The Impact of Eliminating Affirmative Action on Minority and Female Employment: A Natural Experiment Approach Using State-Level Affirmative Action Laws and EEO-4 Data

Ending affirmative action programs significantly decreased diversity in the workplace, disproportionately hurting Asian women, Black women, and Hispanic men.

Introduction

Affirmative action was introduced into the American workplace in 1961 via an Executive Order signed by President John F. Kennedy. While it was initially created to ensure that federal employment and employee treatment did not vary due to characteristics such as race and national origin, it was expanded in 1965 to include gender as well. The original law applied to federal jobs, but 38 U.S. states eventually passed state-level affirmative action laws in an attempt to address discrimination and avoid litigation under federal equal employment laws. Arguments against affirmative action, saying such programs no longer benefit minorities and women, have gained traction in recent years. Since 1996, several states have begun to reverse state-level affirmative action laws, including California, Washington, Michigan, Nebraska, Arizona, New Hampshire, and Oklahoma. As of 2015, similar legislation is under discussion in other states.

This study uniquely uses these law reversals as a natural experiment to examine the impact of affirmative action bans on the workforce participation of minorities and women in state and local public institutions.
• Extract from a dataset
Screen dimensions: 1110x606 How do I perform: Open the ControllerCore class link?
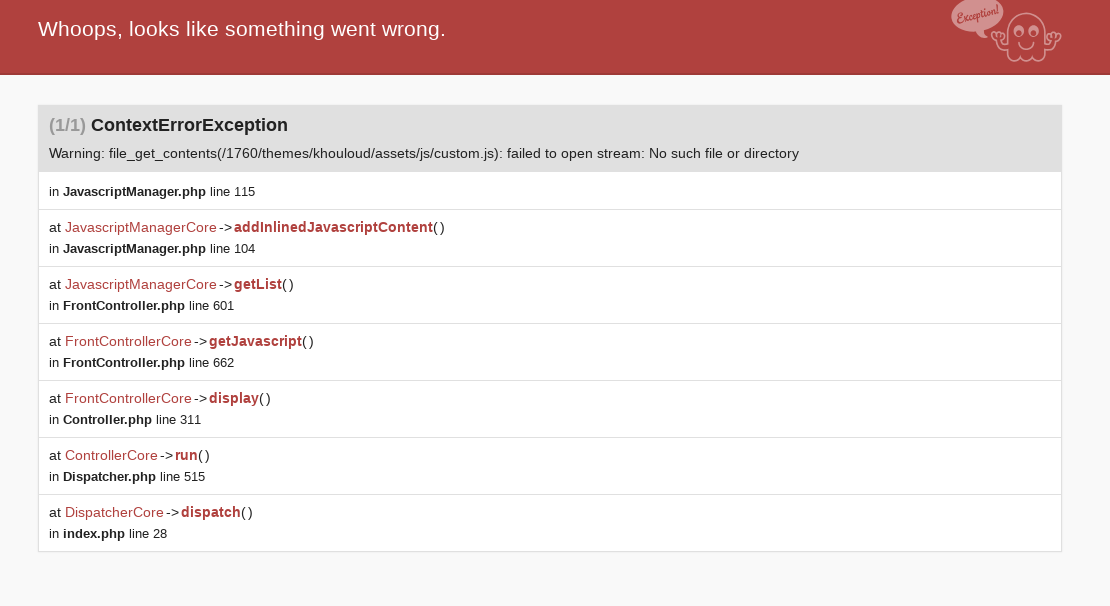click(111, 455)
Using the states with bans as the experimental group, the author compared them to states that still have affirmative action programs in order to determine whether ending such programs has an effect on minorities’ and women’s employment.

Findings

Ending affirmative action led to a significant decrease in workplace diversity, compared to the states that kept affirmative action programs in place. There were sharp declines in Asian female, Black female and Hispanic male representation in states that banned affirmative action.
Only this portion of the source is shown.